Das Land mit dem kompliziertes Steuerrecht der Welt; das Land, das seine Bürokratie wachsen lässt und nicht einmal bemannen kann - 330.000 Stellen sind unbesetzt; das Land, das seine “Staatsbahn” nicht zuverlässig betreiben kann; das Land, in dem Infrastruktur - Brücken, Schleusen, Hebewerke - verrotten; das Land, in dem die high speed Internetabdeckung löchrig ist wie ein schweizer Käse; das Land, in dem Verwaltung und Schulen im digitalen Mittelalter arbeiten; das Land mit dem höchsten Strompreis in Europa; das Land, in dem Pflegekräfte seit Jahrzehnten keine Wertschätzung erfahren und am Hungertuch nagen; das Land, in dem millionenfach Altersarmut droht; das Land, das notorische seine Klimaziele nicht erreicht; das Land, in dem jede Regierungskritik rechts, gar faschistisch sein muss; das Land, das seine Unternehmen mit Wegzugsbesteuerung zum Bleiben zwingen muss; das Land in dem grüne Politiker vor ihrem Ministeramt gegen Bundeswehreinsätze sind und im Ministeramt dafür; das Land, das Lobbyisten zu Regierungsmitgliedern macht und Korruption immer nur im unterentwickelten Ausland sieht; das Land, in dem 32 Jahre lang dieselbe Partei den Kanzlerposten besetzt hat… dieses Land kann nicht anders, als nun alles zu geben und die SARS-CoV-2 Gefahr ganz, ganz ernst zu nehmen. Ganz ernst!

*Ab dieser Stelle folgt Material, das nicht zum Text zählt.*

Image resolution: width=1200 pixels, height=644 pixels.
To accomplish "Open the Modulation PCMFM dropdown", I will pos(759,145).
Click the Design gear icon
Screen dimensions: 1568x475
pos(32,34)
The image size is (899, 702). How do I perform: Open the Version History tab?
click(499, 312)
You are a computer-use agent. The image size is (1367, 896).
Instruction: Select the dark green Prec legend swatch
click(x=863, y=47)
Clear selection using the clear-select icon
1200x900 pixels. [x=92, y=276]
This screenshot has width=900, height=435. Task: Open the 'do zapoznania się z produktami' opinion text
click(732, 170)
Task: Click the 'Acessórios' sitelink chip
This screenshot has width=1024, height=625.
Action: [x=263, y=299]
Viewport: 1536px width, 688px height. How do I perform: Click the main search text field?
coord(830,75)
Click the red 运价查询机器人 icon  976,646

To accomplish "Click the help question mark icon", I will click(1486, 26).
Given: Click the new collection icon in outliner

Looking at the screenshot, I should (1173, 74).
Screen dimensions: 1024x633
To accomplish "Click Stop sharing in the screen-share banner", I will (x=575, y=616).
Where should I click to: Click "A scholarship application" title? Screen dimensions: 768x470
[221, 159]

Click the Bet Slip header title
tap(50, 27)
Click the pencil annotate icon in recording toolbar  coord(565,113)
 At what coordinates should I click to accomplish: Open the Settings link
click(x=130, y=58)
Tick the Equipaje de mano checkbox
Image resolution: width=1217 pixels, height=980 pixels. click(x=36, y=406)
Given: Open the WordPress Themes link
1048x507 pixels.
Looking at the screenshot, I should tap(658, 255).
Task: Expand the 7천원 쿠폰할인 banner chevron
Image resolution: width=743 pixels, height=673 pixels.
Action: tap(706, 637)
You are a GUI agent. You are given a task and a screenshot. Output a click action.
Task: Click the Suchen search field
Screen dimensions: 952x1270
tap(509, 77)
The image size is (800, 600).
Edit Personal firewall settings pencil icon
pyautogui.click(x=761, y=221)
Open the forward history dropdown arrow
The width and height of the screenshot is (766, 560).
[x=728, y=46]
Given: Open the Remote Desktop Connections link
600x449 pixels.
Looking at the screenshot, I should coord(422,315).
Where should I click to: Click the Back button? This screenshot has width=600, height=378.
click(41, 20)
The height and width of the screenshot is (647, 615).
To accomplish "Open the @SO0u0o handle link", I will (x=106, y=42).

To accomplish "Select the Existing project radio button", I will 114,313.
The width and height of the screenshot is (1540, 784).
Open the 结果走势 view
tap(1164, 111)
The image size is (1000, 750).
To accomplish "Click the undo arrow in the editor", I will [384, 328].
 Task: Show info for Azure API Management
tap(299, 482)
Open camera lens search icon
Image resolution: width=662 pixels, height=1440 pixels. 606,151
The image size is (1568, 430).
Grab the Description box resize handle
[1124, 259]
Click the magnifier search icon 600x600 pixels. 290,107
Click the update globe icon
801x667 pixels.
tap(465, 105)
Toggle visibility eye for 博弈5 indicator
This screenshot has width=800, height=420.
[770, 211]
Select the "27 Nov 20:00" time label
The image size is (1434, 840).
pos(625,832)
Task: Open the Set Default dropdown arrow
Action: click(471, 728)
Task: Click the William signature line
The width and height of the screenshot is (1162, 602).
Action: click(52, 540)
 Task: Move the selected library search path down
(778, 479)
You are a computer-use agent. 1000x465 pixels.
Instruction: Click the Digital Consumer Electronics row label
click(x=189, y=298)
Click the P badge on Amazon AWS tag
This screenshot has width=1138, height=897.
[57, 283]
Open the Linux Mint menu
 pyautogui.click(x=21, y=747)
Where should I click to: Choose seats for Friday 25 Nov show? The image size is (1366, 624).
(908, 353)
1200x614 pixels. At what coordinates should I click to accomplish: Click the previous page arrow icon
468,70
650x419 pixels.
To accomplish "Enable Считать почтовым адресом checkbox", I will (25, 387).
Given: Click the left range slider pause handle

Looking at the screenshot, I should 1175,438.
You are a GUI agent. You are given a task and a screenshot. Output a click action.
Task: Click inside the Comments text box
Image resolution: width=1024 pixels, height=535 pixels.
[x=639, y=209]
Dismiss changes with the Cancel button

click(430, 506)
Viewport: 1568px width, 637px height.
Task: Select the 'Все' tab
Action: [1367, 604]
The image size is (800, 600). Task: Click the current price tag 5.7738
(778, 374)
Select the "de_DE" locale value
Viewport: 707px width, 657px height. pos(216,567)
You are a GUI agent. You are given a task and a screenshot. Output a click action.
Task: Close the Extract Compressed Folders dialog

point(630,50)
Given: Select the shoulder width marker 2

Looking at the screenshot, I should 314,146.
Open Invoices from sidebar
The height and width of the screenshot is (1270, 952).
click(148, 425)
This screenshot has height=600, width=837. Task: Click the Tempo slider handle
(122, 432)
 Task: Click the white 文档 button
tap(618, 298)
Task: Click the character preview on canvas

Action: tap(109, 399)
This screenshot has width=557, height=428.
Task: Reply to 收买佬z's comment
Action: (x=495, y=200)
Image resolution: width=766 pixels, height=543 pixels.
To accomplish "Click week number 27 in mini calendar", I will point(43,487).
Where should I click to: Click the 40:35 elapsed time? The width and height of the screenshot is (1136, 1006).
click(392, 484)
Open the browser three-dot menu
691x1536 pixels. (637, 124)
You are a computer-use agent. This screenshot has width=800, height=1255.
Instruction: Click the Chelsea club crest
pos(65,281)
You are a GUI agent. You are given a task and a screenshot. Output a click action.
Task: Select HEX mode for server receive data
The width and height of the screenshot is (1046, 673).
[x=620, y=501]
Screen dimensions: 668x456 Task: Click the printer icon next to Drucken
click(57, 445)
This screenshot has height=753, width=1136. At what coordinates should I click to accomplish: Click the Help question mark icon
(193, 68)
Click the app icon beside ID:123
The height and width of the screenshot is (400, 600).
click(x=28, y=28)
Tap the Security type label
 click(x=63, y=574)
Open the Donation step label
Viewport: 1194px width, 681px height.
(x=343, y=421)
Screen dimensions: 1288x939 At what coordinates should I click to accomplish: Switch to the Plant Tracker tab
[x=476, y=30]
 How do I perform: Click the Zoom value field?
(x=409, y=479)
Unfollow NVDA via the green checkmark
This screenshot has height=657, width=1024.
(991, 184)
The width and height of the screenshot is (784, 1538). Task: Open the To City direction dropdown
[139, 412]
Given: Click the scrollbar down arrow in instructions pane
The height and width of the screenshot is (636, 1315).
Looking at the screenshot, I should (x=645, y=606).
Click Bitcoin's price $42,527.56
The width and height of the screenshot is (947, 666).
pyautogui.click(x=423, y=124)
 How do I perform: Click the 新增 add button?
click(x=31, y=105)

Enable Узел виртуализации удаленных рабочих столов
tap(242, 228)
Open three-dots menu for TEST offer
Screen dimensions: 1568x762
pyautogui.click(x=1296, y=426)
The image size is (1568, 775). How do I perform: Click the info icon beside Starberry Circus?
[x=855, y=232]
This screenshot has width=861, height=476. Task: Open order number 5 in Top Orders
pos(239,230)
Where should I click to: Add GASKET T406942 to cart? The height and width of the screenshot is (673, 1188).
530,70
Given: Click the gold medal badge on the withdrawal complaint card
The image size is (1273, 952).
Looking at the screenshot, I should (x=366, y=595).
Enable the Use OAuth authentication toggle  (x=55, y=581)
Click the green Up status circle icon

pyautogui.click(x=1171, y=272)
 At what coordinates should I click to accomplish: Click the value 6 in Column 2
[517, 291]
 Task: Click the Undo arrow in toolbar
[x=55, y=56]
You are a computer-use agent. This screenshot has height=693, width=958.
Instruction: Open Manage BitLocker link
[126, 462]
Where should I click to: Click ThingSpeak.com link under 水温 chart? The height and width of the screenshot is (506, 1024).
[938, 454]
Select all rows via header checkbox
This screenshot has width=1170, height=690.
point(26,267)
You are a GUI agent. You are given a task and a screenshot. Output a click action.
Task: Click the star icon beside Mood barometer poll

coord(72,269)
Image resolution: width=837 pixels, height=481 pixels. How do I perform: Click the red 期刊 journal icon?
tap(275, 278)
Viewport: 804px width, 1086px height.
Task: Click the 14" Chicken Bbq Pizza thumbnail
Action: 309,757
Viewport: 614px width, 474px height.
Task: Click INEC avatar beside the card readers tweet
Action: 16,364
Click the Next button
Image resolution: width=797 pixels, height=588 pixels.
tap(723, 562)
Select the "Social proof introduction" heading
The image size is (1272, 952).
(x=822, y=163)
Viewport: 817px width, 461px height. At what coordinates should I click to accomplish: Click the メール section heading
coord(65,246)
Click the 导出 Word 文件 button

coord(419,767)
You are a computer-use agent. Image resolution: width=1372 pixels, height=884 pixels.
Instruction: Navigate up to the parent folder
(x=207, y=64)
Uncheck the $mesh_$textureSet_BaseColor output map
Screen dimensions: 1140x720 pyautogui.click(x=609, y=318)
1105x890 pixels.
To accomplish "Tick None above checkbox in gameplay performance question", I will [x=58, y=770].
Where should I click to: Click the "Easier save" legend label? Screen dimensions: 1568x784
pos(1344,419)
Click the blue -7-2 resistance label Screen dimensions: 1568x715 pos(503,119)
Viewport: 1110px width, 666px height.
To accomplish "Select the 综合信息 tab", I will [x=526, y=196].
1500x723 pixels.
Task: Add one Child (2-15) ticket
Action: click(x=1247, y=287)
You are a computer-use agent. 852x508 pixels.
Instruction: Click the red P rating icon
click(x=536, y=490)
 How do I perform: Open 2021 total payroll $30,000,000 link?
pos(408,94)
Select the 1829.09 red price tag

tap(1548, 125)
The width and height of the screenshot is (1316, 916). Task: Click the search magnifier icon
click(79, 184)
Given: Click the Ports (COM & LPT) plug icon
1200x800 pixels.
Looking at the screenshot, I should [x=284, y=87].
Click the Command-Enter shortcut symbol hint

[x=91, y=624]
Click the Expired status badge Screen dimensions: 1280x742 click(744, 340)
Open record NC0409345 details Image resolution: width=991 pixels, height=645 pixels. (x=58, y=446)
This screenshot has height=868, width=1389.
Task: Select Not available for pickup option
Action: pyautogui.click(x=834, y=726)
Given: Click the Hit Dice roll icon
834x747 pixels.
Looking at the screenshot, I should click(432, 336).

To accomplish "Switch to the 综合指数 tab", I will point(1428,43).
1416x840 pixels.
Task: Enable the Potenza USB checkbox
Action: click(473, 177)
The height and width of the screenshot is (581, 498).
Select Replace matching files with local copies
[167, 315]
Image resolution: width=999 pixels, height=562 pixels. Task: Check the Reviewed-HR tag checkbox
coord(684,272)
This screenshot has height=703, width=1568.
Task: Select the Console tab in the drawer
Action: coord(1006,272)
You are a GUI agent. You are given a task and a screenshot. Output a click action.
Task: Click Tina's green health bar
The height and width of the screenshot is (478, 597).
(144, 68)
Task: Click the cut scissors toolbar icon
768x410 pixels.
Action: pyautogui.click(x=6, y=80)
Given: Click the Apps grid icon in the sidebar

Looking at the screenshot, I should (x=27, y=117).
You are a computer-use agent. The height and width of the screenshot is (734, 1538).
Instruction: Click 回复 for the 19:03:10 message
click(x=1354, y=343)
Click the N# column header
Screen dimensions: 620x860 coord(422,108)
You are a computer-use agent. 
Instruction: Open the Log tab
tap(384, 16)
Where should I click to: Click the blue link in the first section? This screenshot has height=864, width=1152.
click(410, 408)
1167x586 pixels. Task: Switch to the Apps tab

Deutschland hat sich überschätzt. 12 Jahre Diktatur durch den Nationalsozialismus mit all seinen Mitläufern, Denunzianten und Gewinnern, 40 Jahre Diktatur in der DDR mit all ihren Mitläufern, Denunzianten und Gewinnern… das lässt sich nicht abschalten. Das ist ein halbes Jahrhundert Erbe, das einen Bodensatz in der “Volksseele” gebildet hat. Merkel war nach eigener Aussage Basisdemokratie suspekt; sie sei wohl mehr so der autoritäre Typ. Dass es bei Kohl anders war, ist nicht anzunehmen.
Was soll also überraschend sein, wenn diese Grundhaltung 32 Jahre lang ein Deutschland regiert hat, das seine Diktaturen nicht wirklich aufgearbeitet hat? Dokumentarfilme über das 3. Reich im Fernsehen oder alljährliche Kranzniederlegungen sind keine Aufarbeitung. Zu glauben, dass Faschismus oder Totalitarismus mit Glatzköpfen oder Hitlergruß einhergehen müssen, ist naiv.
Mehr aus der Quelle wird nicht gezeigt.